AMR Corp. (AAMRQ:US), the parent of American Airlines, said it plans to emerge from bankruptcy protection as an independent company even as US Airways Group Inc. seeks support for a combination.
“We’re very focused on restructuring independently,” Chief Executive Officer Tom Horton said today in Beijing at a briefing. “That has to be our focus now and anything else for the time being is a distraction.”
AMR is trying to fend off US Airways (LCC:US) after the smaller carrier won union backing for a takeover and began approaching bondholders. Fort Worth, Texas-based AMR is working to reduce labor costs, add more small jets and boost international service after seeking protection from creditors in November.
The company is now in the midst of restructuring labor contracts, which Horton called the “most challenging” part of the process. It is also the element most likely to cause the carrier to miss its year-end target for leaving court protection, Horton said.

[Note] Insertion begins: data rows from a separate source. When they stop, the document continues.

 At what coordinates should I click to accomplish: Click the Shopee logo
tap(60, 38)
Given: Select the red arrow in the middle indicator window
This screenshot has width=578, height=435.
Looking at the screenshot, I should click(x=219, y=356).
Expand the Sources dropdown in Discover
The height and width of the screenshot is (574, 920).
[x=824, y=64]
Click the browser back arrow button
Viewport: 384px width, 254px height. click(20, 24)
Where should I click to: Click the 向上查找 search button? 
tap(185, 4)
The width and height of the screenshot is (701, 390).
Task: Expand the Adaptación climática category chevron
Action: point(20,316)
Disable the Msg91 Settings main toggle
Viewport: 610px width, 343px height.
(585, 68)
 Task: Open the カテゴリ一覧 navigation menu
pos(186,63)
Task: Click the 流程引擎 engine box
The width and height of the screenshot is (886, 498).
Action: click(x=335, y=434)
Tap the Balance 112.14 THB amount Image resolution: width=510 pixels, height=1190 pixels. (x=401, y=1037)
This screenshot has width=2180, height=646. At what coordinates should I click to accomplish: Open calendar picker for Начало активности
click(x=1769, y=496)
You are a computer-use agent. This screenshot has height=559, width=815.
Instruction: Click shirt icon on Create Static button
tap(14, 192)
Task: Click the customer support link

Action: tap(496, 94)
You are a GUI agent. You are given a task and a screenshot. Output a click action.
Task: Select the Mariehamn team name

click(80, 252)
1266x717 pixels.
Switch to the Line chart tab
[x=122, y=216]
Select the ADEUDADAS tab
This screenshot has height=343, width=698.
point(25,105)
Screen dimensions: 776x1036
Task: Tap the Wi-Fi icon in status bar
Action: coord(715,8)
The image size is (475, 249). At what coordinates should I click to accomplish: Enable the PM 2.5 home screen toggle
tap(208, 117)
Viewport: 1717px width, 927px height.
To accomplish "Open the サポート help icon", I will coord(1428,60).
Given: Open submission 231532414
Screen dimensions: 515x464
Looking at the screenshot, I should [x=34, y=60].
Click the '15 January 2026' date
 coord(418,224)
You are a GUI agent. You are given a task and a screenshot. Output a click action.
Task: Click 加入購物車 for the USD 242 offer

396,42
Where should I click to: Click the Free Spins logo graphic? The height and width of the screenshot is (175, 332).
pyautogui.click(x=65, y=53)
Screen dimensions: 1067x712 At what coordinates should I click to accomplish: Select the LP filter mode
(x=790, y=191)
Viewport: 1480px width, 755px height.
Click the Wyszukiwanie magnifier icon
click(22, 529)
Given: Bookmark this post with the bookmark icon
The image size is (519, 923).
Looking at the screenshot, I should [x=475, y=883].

“It’s a very aggressive objective,” he said, while reiterating that it was achievable. “That would be 13 months front to back.”
Horton, who became chief executive when the carrier sought court protection, is in Beijing for the annual meeting of the International Air Transport Association.
AMR is seeking to pare labor costs, which were the highest in the industry, according to the carrier. The company’s request to throw out existing contracts to help cut annual labor spending by $1.25 billion will be ruled on by June 22 by U.S. Bankruptcy Court Judge Sean Lane.
The Allied Pilots Association said June 7 that some progress was being made in late talks with the airline urged by Lane, and that negotiations would resume June 13. The Association of Professional Flight Attendants and American failed to reach an agreement in meetings that ended June 1.
Two groups represented by the Transport Workers Union are set for talks June 11 and 12, after five others accepted American’s last contract offer in May.
AMR’s unsecured creditors committee last month began pressing Horton to consider strategic options including combinations. Merging American, the third-biggest U.S. carrier, with fifth-ranked US Airways would create the world’s largest airline. US Airways hasn’t yet made a formal bid.
US Airways has proposed cutting $800 million a year from labor costs to bring spending in line with industry standards. Since signing contracts with American’s unions that are contingent on a merger, Tempe, Arizona-based US Airways has worked to build support among AMR bondholders, saying a combined carrier would produce a greater return.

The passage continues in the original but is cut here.